The likelihood of a lengthy and dangerous heat wave is increasing across much of India with any relief being short-lived and limited to far northern areas.
This resurgence of heat will once again put millions of residents at risk for heat-related illnesses.
Temperatures soared to 41 C (106 F) across the National Capital Region (NCR) on Tuesday and will remain dangerously high in the coming days.
Highs of 39-42 C (102-108 F) will be common from the NCR to Patna and Kolkata through at least Friday.
Temperatures will climb closer to 43 C (110 F) in Ahmedabad as well as locations from Telangana to interior West Bengal.
Temperatures may begin to dip around the NCR on Saturday as a storm approaches far northern India. Dangerous heat will continue farther south and east into this weekend.
Any relief will be minor and short-lived as temperatures will still peak near 37 C (98 F).
Despite dodging the highest temperatures, high humidity will contribute to dangerously high AccuWeather RealFeel® Temperatures in Mumbai and other locations near the coast.
Residents will once again have to take the necessary precautions to avoid heat exhaustion and heatstroke.
Drink plenty of water, wear light clothing and avoid strenuous activities during the midday and afternoon (the hottest times of the day). Be sure that the elderly, children and homeless are following these precautions while ensuring animals have proper shelter.
No relief will come at night as temperatures will drop only to 24-28 C (76-82 F). Buildings without air conditioning will not be able to cool.

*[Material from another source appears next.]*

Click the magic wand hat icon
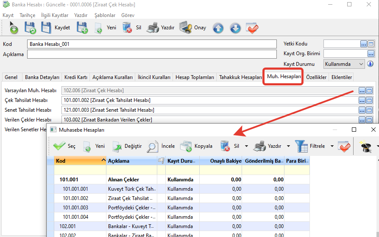Viewport: 379px width, 237px height. 365,146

In addition to the heat, residents will have to contend with the poor air quality, which is a common problem this time of year.

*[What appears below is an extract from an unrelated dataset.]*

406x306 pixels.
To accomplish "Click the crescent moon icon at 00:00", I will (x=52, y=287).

With little or no relief expected across the country this weekend, a strengthening area of high pressure will cause temperatures to soar even higher next week, which will prolong the threat of dangerous heat.
Looking ahead to May, AccuWeather Senior Meteorologist Jason Nicholls anticipates that "northwestern India will probably still be a little hotter than normal but likely not as hot as last May."
Average high temperatures range from 38-40 C (lower 100s F) in the NCR in May.